Emergência, investimento em infraestrutura, rolagem da dívida ou então antecipação da receita. Quando a gente trata, por exemplo, do Rodoanel, é um projeto de infraestrutura, os dois do Rodoanel. Quando a gente trata da mudança da sede administrativa ali do Morumbi, do Palácio dos Bandeirantes, para o centro da cidade de São Paulo, a gente também pode discutir a necessidade.

Nós estamos falando de infraestrutura. O que o Bolsa Família do Tarcísio tem a ver com antecipação de receita, rolagem de dívida ou então investimento em infraestrutura? A gente colocar um benefício social em pleno ano eleitoral de até R$ 600,00 para as famílias mais pobres.

O que isso tem a ver com a Lei de Responsabilidade Fiscal? O que isso tem a ver com investimento em infraestrutura? O que isso tem a ver com rolagem da dívida? O que isso tem a ver com antecipação de receita? Ou melhor, o que isso tem a ver com as premissas que um governo de direita deveria ter? Digo para vocês, nada, nada.

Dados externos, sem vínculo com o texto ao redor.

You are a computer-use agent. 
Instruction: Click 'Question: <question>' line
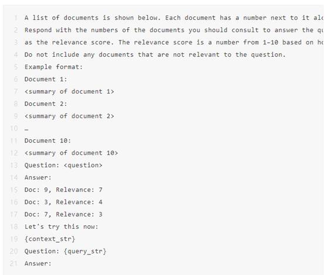tap(63, 165)
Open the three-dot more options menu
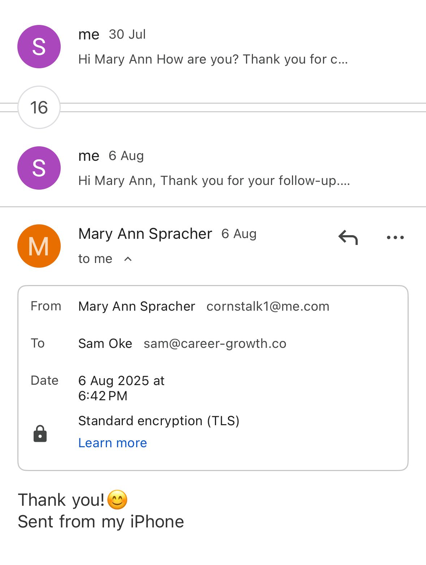Image resolution: width=426 pixels, height=565 pixels. 395,237
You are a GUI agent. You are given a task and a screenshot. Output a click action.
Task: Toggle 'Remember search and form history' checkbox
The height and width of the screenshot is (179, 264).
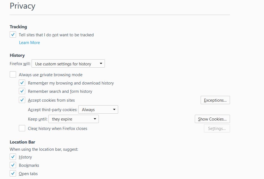[22, 91]
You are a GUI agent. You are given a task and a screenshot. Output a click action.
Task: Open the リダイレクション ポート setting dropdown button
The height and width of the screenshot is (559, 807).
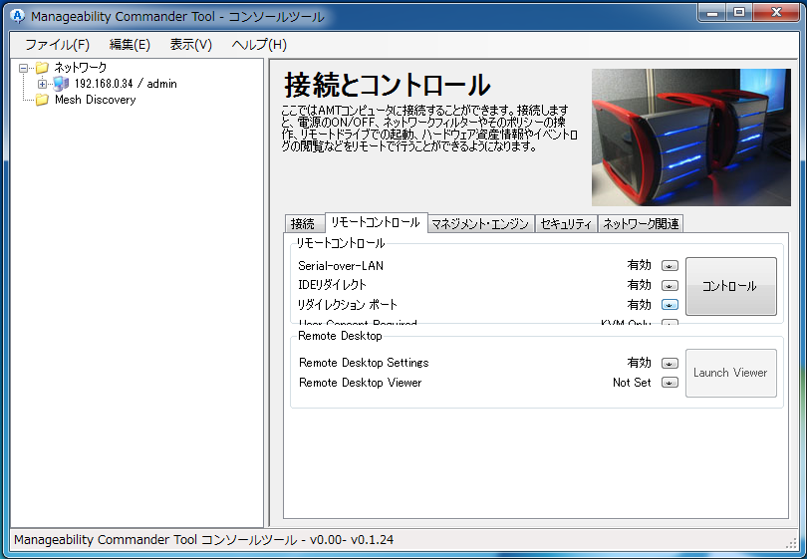[670, 305]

Se fosse um empréstimo apenas para a questão do Rodoanel, e a gente sabe que é uma obra que está parada há tanto tempo, eu seria a favor. Se fosse um empréstimo apenas para a mudança da sede administrativa, a gente pode discutir a necessidade, mas é importante voltar a ter vida no centro, ali mais empregos, etc. A gente pode discutir isso.

Eu seria a favor. Um empréstimo, endividar o estado de São Paulo com juros da maneira que está, para a gente fazer um benefício social em ano de eleição, empréstimo de 14 bilhões de reais? Não faz o menor sentido. E os parlamentares então de direita que, por acaso, forem votar esse projeto, eu tenho certeza que iriam criticar se esse projeto tivesse sido enviado por Lula.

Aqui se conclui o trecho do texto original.